→ **Provided records**
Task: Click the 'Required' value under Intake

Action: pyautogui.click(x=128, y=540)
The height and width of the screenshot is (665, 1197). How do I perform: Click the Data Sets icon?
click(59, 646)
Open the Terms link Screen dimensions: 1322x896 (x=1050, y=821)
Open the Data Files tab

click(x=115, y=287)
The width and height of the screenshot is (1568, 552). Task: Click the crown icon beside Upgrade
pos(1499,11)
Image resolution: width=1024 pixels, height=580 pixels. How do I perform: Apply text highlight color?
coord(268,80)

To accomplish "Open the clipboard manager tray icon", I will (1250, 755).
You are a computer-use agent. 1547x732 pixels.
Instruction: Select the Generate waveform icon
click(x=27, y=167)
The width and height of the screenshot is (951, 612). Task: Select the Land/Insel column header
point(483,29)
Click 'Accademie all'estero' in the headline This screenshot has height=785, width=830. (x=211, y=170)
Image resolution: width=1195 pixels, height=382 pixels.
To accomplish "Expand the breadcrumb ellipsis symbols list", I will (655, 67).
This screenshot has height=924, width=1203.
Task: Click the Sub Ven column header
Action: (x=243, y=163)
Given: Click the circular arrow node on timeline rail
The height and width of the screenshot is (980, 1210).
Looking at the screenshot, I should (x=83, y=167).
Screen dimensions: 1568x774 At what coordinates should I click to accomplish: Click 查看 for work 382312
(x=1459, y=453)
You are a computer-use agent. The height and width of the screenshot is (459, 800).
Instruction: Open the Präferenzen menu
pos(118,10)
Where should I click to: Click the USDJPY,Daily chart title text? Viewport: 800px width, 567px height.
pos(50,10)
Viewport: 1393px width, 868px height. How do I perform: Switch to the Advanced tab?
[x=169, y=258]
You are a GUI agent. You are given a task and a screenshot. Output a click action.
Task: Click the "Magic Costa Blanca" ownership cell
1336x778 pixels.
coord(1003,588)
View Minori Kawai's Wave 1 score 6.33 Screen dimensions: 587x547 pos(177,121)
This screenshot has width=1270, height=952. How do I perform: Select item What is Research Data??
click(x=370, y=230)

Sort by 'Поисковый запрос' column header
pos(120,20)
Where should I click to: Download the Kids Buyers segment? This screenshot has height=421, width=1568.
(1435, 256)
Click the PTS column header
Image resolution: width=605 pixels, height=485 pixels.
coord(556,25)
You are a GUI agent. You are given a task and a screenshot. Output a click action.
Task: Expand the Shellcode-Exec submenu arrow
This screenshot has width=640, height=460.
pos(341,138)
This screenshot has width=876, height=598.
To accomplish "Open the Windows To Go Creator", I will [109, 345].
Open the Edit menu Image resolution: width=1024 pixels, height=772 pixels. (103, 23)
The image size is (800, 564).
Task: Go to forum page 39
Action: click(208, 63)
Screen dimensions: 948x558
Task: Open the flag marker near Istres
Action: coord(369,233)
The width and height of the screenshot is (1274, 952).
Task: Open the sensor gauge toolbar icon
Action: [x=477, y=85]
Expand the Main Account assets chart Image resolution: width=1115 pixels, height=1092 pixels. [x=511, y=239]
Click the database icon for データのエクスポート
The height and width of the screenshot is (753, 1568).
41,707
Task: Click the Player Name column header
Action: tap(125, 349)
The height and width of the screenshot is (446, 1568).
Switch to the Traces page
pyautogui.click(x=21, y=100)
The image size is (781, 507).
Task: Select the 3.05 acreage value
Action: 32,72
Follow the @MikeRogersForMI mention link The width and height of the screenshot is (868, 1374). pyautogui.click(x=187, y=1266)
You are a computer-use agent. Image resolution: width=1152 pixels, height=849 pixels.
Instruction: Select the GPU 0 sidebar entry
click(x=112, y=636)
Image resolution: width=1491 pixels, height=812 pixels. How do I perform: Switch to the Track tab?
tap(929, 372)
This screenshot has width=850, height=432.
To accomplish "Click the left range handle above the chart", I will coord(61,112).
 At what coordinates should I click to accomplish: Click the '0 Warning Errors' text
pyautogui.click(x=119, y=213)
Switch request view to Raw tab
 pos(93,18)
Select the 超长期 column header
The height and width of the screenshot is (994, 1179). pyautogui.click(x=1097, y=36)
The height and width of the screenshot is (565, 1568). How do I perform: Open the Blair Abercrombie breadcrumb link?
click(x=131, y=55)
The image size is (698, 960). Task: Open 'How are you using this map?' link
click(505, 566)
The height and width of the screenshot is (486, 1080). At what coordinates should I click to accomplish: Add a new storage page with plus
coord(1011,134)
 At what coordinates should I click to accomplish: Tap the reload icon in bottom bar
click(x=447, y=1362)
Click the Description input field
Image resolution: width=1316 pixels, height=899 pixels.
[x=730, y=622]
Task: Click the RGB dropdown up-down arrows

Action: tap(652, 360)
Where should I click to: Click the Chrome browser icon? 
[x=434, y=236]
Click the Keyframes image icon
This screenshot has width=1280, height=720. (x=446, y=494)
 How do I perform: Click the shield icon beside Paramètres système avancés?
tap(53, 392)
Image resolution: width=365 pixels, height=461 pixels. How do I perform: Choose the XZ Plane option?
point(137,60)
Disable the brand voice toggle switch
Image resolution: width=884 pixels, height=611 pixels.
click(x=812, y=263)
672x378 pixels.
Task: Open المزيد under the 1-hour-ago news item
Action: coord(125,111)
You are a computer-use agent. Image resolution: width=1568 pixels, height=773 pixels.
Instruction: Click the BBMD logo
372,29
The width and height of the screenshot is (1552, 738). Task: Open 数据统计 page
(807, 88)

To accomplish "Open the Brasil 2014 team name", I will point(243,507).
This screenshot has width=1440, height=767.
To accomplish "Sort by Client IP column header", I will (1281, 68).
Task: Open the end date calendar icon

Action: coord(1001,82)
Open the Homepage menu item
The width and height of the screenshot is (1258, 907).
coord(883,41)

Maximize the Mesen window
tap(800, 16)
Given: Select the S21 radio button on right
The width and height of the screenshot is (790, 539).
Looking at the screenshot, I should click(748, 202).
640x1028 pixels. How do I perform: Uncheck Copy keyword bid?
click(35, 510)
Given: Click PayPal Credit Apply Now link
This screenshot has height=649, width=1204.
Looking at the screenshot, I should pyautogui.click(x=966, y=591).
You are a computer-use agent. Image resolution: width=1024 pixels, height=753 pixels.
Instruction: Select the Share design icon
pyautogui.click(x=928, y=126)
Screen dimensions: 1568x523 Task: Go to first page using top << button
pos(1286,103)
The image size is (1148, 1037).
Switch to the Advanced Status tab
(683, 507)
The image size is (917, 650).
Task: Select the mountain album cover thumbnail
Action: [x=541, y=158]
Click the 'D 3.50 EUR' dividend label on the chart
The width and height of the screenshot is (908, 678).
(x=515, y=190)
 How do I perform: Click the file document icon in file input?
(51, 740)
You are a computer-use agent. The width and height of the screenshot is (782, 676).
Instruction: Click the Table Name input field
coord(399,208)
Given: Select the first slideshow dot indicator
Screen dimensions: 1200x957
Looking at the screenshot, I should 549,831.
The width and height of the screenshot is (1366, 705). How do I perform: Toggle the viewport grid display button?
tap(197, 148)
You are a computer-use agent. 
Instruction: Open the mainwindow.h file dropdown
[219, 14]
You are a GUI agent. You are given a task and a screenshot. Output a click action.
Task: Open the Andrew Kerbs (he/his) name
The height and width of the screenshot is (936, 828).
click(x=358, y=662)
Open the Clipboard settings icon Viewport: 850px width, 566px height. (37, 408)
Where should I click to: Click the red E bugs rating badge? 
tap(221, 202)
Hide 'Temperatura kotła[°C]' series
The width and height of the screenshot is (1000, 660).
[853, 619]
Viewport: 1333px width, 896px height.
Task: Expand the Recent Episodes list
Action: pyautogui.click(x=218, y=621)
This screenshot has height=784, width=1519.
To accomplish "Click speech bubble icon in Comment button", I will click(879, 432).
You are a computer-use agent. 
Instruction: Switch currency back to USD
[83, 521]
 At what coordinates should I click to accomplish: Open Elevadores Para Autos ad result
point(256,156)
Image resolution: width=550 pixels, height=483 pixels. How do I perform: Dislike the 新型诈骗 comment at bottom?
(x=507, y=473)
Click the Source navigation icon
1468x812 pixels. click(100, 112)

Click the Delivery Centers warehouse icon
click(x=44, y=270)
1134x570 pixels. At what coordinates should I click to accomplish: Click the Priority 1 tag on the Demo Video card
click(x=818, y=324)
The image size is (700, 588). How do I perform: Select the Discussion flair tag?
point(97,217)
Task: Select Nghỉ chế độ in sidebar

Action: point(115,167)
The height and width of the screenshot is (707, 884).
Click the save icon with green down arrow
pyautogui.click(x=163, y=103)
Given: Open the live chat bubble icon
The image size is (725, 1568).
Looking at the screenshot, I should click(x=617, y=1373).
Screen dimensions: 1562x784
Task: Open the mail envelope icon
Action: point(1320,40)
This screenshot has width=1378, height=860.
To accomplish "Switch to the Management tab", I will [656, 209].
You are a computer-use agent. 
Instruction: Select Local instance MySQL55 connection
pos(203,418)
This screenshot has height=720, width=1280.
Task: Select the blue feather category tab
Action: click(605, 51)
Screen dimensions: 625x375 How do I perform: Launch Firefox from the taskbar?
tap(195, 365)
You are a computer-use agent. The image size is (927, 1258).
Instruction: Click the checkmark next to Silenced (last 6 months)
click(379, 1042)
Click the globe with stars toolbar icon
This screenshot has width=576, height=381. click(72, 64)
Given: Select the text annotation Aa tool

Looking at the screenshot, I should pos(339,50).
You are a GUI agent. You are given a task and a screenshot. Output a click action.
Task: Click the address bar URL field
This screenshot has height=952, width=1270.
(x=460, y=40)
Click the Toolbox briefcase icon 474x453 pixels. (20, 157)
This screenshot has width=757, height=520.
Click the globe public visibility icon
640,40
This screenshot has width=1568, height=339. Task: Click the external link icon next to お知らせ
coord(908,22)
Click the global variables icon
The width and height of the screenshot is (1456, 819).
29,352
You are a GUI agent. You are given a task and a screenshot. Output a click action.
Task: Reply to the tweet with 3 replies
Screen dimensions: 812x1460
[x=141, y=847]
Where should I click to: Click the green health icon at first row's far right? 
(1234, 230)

→ **Required action**
Write out only the lines that run from the line containing "The height and width of the screenshot is (707, 884)." through the line containing "Task: Click the address bar URL field", both included, exactly as they appear above.

→ **Result of this task**
The height and width of the screenshot is (707, 884).
Click the save icon with green down arrow
pyautogui.click(x=163, y=103)
Given: Open the live chat bubble icon
The image size is (725, 1568).
Looking at the screenshot, I should click(x=617, y=1373).
Screen dimensions: 1562x784
Task: Open the mail envelope icon
Action: point(1320,40)
This screenshot has width=1378, height=860.
To accomplish "Switch to the Management tab", I will [656, 209].
You are a computer-use agent. 
Instruction: Select Local instance MySQL55 connection
pos(203,418)
This screenshot has height=720, width=1280.
Task: Select the blue feather category tab
Action: click(605, 51)
Screen dimensions: 625x375 How do I perform: Launch Firefox from the taskbar?
tap(195, 365)
You are a computer-use agent. The image size is (927, 1258).
Instruction: Click the checkmark next to Silenced (last 6 months)
click(379, 1042)
Click the globe with stars toolbar icon
This screenshot has width=576, height=381. click(72, 64)
Given: Select the text annotation Aa tool

Looking at the screenshot, I should pos(339,50).
You are a GUI agent. You are given a task and a screenshot. Output a click action.
Task: Click the address bar URL field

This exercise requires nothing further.